- **Extrait choisi**

————————

Cannes port

Yes we Cannes

Cannes et sa Croisette tapissée de dames âgées trop maquillées, liposucées, liftées et botoxées promenant leur chihuahua. Depuis le succès de The Artist, notons que la marque du chien a changé.

Cannes et ses bataillons de prostituées de luxe, dont la nationalité suit l’évolution du Dow Jones. Ici, le CAC 40 ne vaut pas tripette.

Cannes, chiquissime, où les enfants apprennent à marcher chez Dior ou Hermès et à manger chez Tétou et à La Colombe d’Or en accompagnant le shopping de leur maman.

Cannes, sa baie et ses belles qui bronzent sur la plage et son sable artificiel que les dragueurs de fond réinstallent à chaque printemps pour maintenir l’illusion.

La Croisette et son petit noir à 10 euros, Cannes et sa rue commerçante, la rue d’Antibes que l’on nomme ici rue d’Antube.

Cannes, ce mouroir tranquille garni de milliardaires français qui tentent d’exister, coincés entre des milliardaires exotiques, des mafieux en tout genre ou des tyrans retraités. On y attend prochainement Bachar al-Assad, après avoir manqué Ben Ali ou Khadafi, nos vrais amis.

Cannes et sa Méditerranée polluée par les égouts d’Antibes, le pétrole de ses yachts et la crème solaire de ses poulettes. Du 15 mai au 15 septembre, la mer brille d’un arc-en-ciel mazouté qui flotte au gré des vaguelettes.

————————

- **Enregistrements de données**
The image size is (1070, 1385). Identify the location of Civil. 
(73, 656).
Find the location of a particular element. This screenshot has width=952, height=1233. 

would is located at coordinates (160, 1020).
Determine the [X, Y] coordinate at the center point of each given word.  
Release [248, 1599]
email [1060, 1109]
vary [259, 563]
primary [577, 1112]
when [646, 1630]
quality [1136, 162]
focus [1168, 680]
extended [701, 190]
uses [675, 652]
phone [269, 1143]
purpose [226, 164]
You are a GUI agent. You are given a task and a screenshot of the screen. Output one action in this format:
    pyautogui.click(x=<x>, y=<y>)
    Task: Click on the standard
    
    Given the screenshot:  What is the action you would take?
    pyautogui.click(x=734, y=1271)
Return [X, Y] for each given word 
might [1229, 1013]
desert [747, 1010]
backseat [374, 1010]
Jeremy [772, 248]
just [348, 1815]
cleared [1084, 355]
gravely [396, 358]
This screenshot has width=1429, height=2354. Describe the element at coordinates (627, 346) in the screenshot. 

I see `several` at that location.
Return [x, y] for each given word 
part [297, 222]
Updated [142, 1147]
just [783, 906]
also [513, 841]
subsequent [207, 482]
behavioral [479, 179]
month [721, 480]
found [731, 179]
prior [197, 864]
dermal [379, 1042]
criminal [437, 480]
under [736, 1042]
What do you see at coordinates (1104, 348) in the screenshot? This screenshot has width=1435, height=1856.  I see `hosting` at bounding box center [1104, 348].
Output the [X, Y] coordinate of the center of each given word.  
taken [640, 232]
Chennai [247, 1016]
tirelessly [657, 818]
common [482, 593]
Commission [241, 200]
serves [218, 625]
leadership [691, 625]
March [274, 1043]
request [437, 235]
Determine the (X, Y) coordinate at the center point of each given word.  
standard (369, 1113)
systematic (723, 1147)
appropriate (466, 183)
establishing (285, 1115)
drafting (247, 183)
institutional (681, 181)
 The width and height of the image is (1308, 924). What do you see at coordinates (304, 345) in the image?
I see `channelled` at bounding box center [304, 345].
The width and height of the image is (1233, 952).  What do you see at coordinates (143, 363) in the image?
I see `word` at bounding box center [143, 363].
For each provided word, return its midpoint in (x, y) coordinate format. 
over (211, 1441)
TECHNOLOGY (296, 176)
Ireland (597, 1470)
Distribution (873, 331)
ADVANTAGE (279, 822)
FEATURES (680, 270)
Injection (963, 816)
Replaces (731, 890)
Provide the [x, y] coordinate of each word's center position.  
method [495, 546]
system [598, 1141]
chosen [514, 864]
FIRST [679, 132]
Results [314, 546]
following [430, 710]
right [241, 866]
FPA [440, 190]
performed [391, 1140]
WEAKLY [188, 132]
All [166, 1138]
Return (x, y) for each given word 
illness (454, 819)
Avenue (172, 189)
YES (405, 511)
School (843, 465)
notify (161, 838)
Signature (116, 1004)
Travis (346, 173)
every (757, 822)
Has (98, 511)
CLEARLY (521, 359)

————————

- **Travail à faire**
**A)** Recopie le passage du texte sur Cannes qui va de "Cannes et ses" jusqu'à "ici rue d’Antube.", en substituant "café" à "petit noir".
**B)** Exprime sous forme de CSV à deux colonnes, intitulées texte et reponse, les enregistrements qui vont de la ligne contenant "just [783, 906]" jusqu'à celle contenant "under [736, 1042]", ces deux lignes comprises. Fais une ligne par enregistrement, chaque champ entre guillemets et les sauts de ligne remplacés par des espaces.
Le texte et les enregistrements proviennent de sources distinctes.

- **En réponse**
**A)**
Cannes et ses bataillons de prostituées de luxe, dont la nationalité suit l’évolution du Dow Jones. Ici, le CAC 40 ne vaut pas tripette.

Cannes, chiquissime, où les enfants apprennent à marcher chez Dior ou Hermès et à manger chez Tétou et à La Colombe d’Or en accompagnant le shopping de leur maman.

Cannes, sa baie et ses belles qui bronzent sur la plage et son sable artificiel que les dragueurs de fond réinstallent à chaque printemps pour maintenir l’illusion.

La Croisette et son café à 10 euros, Cannes et sa rue commerçante, la rue d’Antibes que l’on nomme ici rue d’Antube.

**B)**
texte,reponse
"just","[783, 906]"
"also","[513, 841]"
"subsequent","[207, 482]"
"behavioral","[479, 179]"
"month","[721, 480]"
"found","[731, 179]"
"prior","[197, 864]"
"dermal","[379, 1042]"
"criminal","[437, 480]"
"under","[736, 1042]"